Though Eli Lilly is best known for its diabetes treatments, it’s spent significant resources of late bulking up its cancer drug business, starting with its 2019 acquisition of Loxo Oncology.

That pursuit has included a focus on targeted cancer medicines, which are meant to hone in on tumors more specifically while sparing healthy tissue. And as of late, it’s begun to show renewed interest in ADCs, which link a targeting antibody to a tumor-killing toxin. Last year, it rekindled a relationship with ImmunoGen. Now it’s buying Emergence.

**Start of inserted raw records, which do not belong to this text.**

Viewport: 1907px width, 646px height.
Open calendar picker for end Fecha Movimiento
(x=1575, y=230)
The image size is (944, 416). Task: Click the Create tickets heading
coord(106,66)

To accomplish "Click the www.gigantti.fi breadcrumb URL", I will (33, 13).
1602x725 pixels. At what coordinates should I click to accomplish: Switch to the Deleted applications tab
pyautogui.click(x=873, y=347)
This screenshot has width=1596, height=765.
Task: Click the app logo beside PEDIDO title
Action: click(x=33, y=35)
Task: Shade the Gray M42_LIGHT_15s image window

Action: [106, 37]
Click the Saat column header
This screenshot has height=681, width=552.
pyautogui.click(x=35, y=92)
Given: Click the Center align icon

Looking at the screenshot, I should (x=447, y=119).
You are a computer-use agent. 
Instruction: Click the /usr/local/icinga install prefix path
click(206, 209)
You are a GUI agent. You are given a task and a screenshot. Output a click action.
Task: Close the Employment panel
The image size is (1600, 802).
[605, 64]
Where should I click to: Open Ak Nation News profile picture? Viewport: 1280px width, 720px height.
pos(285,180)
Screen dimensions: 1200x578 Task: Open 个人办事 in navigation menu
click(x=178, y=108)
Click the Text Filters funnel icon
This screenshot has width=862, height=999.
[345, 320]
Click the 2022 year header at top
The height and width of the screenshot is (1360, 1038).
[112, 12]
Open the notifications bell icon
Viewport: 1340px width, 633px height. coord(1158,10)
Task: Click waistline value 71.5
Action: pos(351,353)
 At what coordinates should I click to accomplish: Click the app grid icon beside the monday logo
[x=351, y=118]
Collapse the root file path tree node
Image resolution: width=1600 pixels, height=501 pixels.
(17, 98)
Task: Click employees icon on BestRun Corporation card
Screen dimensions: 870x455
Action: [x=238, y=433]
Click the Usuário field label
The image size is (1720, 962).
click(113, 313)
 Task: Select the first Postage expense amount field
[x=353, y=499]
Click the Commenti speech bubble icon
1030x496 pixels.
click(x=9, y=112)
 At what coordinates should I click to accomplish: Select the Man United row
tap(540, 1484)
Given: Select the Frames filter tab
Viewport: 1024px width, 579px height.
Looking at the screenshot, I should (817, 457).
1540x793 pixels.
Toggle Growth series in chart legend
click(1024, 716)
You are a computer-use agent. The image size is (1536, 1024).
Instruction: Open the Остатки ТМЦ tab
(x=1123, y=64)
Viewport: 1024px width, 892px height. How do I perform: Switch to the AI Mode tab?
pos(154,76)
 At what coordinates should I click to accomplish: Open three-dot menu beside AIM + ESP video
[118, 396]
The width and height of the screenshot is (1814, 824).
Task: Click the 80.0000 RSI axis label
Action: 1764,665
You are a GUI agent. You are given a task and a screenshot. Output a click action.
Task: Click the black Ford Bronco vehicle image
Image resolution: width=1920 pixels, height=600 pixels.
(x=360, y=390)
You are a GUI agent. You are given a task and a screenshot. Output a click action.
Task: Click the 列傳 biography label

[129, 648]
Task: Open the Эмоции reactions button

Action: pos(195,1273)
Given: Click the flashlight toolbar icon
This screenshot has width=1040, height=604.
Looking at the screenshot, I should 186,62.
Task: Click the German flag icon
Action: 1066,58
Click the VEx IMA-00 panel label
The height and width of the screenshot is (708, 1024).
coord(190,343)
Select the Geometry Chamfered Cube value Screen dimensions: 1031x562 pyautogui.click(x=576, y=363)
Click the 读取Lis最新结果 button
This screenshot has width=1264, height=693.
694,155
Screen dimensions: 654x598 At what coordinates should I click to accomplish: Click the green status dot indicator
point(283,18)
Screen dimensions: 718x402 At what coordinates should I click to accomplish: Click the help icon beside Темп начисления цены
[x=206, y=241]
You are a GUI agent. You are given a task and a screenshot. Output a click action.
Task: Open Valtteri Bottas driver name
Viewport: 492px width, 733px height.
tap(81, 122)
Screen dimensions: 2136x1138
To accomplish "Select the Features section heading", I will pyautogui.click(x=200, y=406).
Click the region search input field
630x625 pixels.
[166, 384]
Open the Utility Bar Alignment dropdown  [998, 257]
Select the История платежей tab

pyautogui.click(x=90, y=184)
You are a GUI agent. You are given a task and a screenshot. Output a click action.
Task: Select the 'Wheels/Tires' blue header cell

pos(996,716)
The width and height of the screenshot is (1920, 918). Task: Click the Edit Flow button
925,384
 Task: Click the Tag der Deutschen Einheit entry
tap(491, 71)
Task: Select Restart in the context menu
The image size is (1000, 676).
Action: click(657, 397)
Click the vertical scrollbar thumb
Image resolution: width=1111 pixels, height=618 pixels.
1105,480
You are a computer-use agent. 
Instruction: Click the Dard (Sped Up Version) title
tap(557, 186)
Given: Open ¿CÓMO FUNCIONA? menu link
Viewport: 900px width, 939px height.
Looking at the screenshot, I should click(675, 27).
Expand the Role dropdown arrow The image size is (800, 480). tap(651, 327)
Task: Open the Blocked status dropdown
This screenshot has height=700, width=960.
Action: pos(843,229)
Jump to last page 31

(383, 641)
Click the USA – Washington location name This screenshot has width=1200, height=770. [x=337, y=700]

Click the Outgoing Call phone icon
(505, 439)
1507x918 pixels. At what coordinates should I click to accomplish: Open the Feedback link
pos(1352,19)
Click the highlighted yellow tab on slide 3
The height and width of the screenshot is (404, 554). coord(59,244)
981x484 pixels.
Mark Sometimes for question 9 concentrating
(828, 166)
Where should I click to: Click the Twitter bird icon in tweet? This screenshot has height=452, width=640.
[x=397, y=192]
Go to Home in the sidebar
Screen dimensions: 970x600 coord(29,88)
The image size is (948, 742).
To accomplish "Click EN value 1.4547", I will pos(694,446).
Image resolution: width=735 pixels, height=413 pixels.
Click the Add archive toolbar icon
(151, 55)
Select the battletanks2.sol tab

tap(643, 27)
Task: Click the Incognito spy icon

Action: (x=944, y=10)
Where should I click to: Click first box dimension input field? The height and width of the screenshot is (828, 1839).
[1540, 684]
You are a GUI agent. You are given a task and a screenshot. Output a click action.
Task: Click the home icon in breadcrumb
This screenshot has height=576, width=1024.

In an email, Lilly declined to specify what other ADCs the company is working on. A spokesperson said the company’s research involves “internal expertise and external relationships.”

Lilly isn’t alone, however. Drugmakers have invested heavily in ADC research in recent years, leading to multiple large acquisitions and the approvals of drugs like Daiichi Sankyo and AstraZeneca’s Enhertu.

A growing group of startups are focusing on ADCs too, including recently launched biotechs Tagworks Pharmaceuticals and Dantari.

Emergence is among them. The startup raised a €87 million Series A round in 2021 from a syndicate of U.S. and European investors, aiming to develop ADCs for solid tumors. Its lead program, currently in preclinical studies, is being developed for bladder and triple negative breast cancer. Emergence has claimed ETx-22 may be more selective than Seagen’s drug, which is associated with certain skin-related side effects. It plans to study the drug in other malignancies as well.

The deal is the third by Lilly in June. The company on Thursday announced plans to acquire cell therapy developer Sigilon Therapeutics for up to $310 million, and previously announced a $2.4 billion deal to buy inflammatory disease drugmaker Dice Therapeutics.

In addition to Heidelberg, Emergence is backed by Pontifax Venture Capital, RA Capital Management and OrbiMed. In 2022, the company struck an ADC-focused deal worth up to $360 million with a Dutch biotech called Synaffix.